You know, much like what X-Fusion and Öhlins use. It's more expensive to manufacture, no doubt, and the stanchion and crown interface can still creak, but it's certainly the right way to do things. But in lieu of suspension companies doing that, an e-bike slider, with its burlier chassis, might be the solution for those who are sick and tired of their creaky $1,000 fork.
Our electric cousins might also have the answer for those who struggle to keep their wheels somewhat round and knobs on their expensive and practically disposable tires. DT Swiss, among others, offers a high-quality wheelset with thicker gauge spokes, thicker rim walls, and a steel freehub body, three things that make a lot of sense when you're hard on your hoops or if you have double the watts at your fingertips.
There are a host of electric-centric components that make sense on a mountain bike, including wheels, tires, drivetrain parts, and brakes. What else can you think of?

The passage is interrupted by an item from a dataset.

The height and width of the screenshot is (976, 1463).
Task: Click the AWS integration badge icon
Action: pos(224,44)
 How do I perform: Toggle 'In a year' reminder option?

It's a bit less obvious when we get to tires, though, as who would actually want the firmer, and therefore less grippy rubber compound that some e-bike-specific tires are made of? Oh, I don't know, maybe everyone who's sick and tired of burning up $100 or more every time they're faced with some pointy rocks. You can get longer lasting compounds on normal tires, for sure, but they're often combined with a casing that was intended for anything but pointy rocks. But e-bike rubber is designed and tested for the increased weight and speed of a motorized "mountain bike,'' which could also make them great for people who ride like they're leaving a car meet in a 5.0L Mustang. Like to skid? Me too, which is why I don't want - or need - rubber that has more in common with an eraser than a mountain bike tire.
I get it, there are (always) land access concerns and also that, somewhere deep down inside you might feel like our little two-wheeled tribe is being threatened. It's not, though; things will roll on and we'll figure it out together - if anything needs to be figured out at all - but in the meantime, it might make sense for some of us to take a closer look at our motorized cousins.
Herpes isn't going anywhere and neither are e-bikes or the angst-filled comments against them. But unlike herpes, there could be an upside to having e-bikes around.